_Record list_.
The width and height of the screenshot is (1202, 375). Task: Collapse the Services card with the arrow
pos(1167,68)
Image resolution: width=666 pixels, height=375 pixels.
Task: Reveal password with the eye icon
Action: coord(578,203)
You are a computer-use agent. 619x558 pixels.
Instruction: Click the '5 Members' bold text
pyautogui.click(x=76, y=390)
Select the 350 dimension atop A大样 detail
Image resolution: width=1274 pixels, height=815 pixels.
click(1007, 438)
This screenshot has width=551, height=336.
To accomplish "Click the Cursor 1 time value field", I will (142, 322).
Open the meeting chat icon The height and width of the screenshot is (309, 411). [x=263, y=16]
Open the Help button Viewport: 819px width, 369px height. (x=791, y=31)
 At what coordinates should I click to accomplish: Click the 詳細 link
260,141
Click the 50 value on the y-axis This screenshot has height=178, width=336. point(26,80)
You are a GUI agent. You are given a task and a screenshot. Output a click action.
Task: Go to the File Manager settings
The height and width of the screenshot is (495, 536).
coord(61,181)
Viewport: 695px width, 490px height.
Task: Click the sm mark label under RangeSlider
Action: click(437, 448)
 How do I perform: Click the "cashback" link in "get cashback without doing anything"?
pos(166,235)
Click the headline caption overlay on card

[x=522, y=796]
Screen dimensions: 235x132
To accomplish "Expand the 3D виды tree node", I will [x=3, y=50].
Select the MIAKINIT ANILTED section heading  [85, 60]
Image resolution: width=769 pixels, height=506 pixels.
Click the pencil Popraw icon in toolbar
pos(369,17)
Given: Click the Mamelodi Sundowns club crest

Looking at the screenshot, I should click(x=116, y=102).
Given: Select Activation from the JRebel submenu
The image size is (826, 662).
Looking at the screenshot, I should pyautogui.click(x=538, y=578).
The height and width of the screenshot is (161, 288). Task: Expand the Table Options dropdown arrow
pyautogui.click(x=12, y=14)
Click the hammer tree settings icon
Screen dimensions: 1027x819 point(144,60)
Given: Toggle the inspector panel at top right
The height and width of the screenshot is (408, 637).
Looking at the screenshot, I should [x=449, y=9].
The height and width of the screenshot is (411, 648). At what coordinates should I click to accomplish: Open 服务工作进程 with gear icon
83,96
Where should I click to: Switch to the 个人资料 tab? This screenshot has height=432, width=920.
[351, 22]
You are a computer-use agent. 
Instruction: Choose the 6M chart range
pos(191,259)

_Work to be completed_. Arrange every line of the items above as a Markdown table with the columns Row and Line. Leave out blank lines.

_The response_.
| Row | Line |
|---|---|
| 1 | The width and height of the screenshot is (1202, 375). Task: Collapse the Services card with the arrow |
| 2 | pos(1167,68) |
| 3 | Image resolution: width=666 pixels, height=375 pixels. |
| 4 | Task: Reveal password with the eye icon |
| 5 | Action: coord(578,203) |
| 6 | You are a computer-use agent. 619x558 pixels. |
| 7 | Instruction: Click the '5 Members' bold text |
| 8 | pyautogui.click(x=76, y=390) |
| 9 | Select the 350 dimension atop A大样 detail |
| 10 | Image resolution: width=1274 pixels, height=815 pixels. |
| 11 | click(1007, 438) |
| 12 | This screenshot has width=551, height=336. |
| 13 | To accomplish "Click the Cursor 1 time value field", I will (142, 322). |
| 14 | Open the meeting chat icon The height and width of the screenshot is (309, 411). [x=263, y=16] |
| 15 | Open the Help button Viewport: 819px width, 369px height. (x=791, y=31) |
| 16 |  At what coordinates should I click to accomplish: Click the 詳細 link |
| 17 | 260,141 |
| 18 | Click the 50 value on the y-axis This screenshot has height=178, width=336. point(26,80) |
| 19 | You are a GUI agent. You are given a task and a screenshot. Output a click action. |
| 20 | Task: Go to the File Manager settings |
| 21 | The height and width of the screenshot is (495, 536). |
| 22 | coord(61,181) |
| 23 | Viewport: 695px width, 490px height. |
| 24 | Task: Click the sm mark label under RangeSlider |
| 25 | Action: click(437, 448) |
| 26 |  How do I perform: Click the "cashback" link in "get cashback without doing anything"? |
| 27 | pos(166,235) |
| 28 | Click the headline caption overlay on card |
| 29 | [x=522, y=796] |
| 30 | Screen dimensions: 235x132 |
| 31 | To accomplish "Expand the 3D виды tree node", I will [x=3, y=50]. |
| 32 | Select the MIAKINIT ANILTED section heading  [85, 60] |
| 33 | Image resolution: width=769 pixels, height=506 pixels. |
| 34 | Click the pencil Popraw icon in toolbar |
| 35 | pos(369,17) |
| 36 | Given: Click the Mamelodi Sundowns club crest |
| 37 | Looking at the screenshot, I should click(x=116, y=102). |
| 38 | Given: Select Activation from the JRebel submenu |
| 39 | The image size is (826, 662). |
| 40 | Looking at the screenshot, I should pyautogui.click(x=538, y=578). |
| 41 | The height and width of the screenshot is (161, 288). Task: Expand the Table Options dropdown arrow |
| 42 | pyautogui.click(x=12, y=14) |
| 43 | Click the hammer tree settings icon |
| 44 | Screen dimensions: 1027x819 point(144,60) |
| 45 | Given: Toggle the inspector panel at top right |
| 46 | The height and width of the screenshot is (408, 637). |
| 47 | Looking at the screenshot, I should [x=449, y=9]. |
| 48 | The height and width of the screenshot is (411, 648). At what coordinates should I click to accomplish: Open 服务工作进程 with gear icon |
| 49 | 83,96 |
| 50 | Where should I click to: Switch to the 个人资料 tab? This screenshot has height=432, width=920. |
| 51 | [351, 22] |
| 52 | You are a computer-use agent.  |
| 53 | Instruction: Choose the 6M chart range |
| 54 | pos(191,259) |